:: Exercise inputs ::
= = = =
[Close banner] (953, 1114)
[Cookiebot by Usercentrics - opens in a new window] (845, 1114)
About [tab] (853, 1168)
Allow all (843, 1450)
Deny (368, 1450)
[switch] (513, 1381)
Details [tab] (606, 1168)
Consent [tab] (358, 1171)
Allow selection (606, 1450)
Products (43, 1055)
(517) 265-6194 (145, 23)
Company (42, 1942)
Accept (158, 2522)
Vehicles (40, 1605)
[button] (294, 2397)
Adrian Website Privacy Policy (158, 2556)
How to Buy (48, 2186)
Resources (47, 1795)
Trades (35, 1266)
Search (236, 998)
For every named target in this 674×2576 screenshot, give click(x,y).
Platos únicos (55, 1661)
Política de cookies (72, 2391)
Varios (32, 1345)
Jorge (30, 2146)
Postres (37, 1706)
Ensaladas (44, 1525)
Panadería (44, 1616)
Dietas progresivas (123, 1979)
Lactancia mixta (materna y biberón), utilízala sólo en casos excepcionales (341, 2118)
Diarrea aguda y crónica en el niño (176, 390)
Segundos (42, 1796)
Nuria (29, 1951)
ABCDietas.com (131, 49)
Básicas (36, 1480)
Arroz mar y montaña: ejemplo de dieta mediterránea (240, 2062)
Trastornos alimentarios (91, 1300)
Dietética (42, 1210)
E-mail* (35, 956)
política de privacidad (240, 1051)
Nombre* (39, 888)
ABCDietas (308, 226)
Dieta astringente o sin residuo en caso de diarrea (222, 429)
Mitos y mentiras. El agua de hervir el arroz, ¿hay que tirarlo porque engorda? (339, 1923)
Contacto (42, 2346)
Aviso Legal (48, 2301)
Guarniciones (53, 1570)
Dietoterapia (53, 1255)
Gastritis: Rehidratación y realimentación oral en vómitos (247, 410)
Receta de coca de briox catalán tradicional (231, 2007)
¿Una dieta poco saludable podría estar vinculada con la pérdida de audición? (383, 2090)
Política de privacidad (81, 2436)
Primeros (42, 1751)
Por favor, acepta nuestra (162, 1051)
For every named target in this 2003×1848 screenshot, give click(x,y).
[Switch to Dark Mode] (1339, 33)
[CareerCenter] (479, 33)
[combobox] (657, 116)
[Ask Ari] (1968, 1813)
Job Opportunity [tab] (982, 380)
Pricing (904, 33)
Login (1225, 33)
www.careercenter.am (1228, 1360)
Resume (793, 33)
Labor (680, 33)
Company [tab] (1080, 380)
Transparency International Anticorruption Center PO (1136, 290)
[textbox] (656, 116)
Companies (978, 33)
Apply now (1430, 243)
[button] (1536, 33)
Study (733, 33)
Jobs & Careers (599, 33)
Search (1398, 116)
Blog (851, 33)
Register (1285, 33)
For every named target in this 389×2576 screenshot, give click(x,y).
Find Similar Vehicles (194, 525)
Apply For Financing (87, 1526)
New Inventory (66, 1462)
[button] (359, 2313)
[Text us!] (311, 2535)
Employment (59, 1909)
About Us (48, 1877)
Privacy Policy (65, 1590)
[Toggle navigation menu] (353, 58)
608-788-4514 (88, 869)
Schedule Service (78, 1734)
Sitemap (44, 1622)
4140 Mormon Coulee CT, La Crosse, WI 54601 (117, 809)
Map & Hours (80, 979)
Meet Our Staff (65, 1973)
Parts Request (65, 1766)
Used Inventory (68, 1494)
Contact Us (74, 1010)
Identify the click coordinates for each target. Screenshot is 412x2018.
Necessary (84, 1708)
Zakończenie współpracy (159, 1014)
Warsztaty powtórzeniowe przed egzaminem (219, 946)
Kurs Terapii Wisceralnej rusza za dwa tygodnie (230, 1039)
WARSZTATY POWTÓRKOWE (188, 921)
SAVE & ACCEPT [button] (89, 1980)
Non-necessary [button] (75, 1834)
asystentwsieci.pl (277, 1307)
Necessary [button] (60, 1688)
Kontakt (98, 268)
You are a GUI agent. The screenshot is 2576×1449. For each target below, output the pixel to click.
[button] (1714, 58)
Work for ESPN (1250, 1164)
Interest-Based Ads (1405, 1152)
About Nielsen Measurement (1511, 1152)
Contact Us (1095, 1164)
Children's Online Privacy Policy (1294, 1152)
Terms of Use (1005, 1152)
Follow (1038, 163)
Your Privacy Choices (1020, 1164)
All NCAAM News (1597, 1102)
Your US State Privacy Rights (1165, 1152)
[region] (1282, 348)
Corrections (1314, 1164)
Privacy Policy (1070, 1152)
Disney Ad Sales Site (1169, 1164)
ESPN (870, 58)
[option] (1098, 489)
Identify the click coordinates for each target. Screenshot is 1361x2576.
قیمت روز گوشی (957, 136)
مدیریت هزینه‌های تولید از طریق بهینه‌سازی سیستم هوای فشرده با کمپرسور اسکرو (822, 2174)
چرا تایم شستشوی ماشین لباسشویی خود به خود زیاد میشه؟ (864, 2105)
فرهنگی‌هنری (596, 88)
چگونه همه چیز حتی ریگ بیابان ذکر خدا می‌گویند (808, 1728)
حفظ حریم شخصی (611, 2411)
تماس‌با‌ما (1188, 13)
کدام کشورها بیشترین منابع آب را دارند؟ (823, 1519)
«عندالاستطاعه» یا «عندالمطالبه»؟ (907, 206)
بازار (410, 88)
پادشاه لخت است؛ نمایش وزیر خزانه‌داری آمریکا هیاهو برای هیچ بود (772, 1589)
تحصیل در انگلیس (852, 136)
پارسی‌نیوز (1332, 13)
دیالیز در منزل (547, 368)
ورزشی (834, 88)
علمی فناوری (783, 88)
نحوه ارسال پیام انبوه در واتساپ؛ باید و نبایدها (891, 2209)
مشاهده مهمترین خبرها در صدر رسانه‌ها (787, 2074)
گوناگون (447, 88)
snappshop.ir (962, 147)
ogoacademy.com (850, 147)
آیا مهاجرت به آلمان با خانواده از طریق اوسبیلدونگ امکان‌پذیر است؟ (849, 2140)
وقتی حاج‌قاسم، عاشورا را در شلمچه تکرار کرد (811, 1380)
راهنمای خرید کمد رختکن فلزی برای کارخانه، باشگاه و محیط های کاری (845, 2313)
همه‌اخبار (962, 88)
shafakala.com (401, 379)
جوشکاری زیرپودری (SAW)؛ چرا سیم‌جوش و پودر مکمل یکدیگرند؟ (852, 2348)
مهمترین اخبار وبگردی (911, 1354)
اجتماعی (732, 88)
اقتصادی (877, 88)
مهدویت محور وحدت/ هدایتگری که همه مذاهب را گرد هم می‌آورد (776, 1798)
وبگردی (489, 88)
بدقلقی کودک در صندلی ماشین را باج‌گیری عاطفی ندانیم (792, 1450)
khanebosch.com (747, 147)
= = = =
:: Exercise prompt ::
Each line from the one holding "علمی فناوری (783, 88)" to the end of the data above goes into the answer exactly as written, and no other line does.

:: Reply to the exercise ::
علمی فناوری (783, 88)
نحوه ارسال پیام انبوه در واتساپ؛ باید و نبایدها (891, 2209)
مشاهده مهمترین خبرها در صدر رسانه‌ها (787, 2074)
گوناگون (447, 88)
snappshop.ir (962, 147)
ogoacademy.com (850, 147)
آیا مهاجرت به آلمان با خانواده از طریق اوسبیلدونگ امکان‌پذیر است؟ (849, 2140)
وقتی حاج‌قاسم، عاشورا را در شلمچه تکرار کرد (811, 1380)
راهنمای خرید کمد رختکن فلزی برای کارخانه، باشگاه و محیط های کاری (845, 2313)
همه‌اخبار (962, 88)
shafakala.com (401, 379)
جوشکاری زیرپودری (SAW)؛ چرا سیم‌جوش و پودر مکمل یکدیگرند؟ (852, 2348)
مهمترین اخبار وبگردی (911, 1354)
اجتماعی (732, 88)
اقتصادی (877, 88)
مهدویت محور وحدت/ هدایتگری که همه مذاهب را گرد هم می‌آورد (776, 1798)
وبگردی (489, 88)
بدقلقی کودک در صندلی ماشین را باج‌گیری عاطفی ندانیم (792, 1450)
khanebosch.com (747, 147)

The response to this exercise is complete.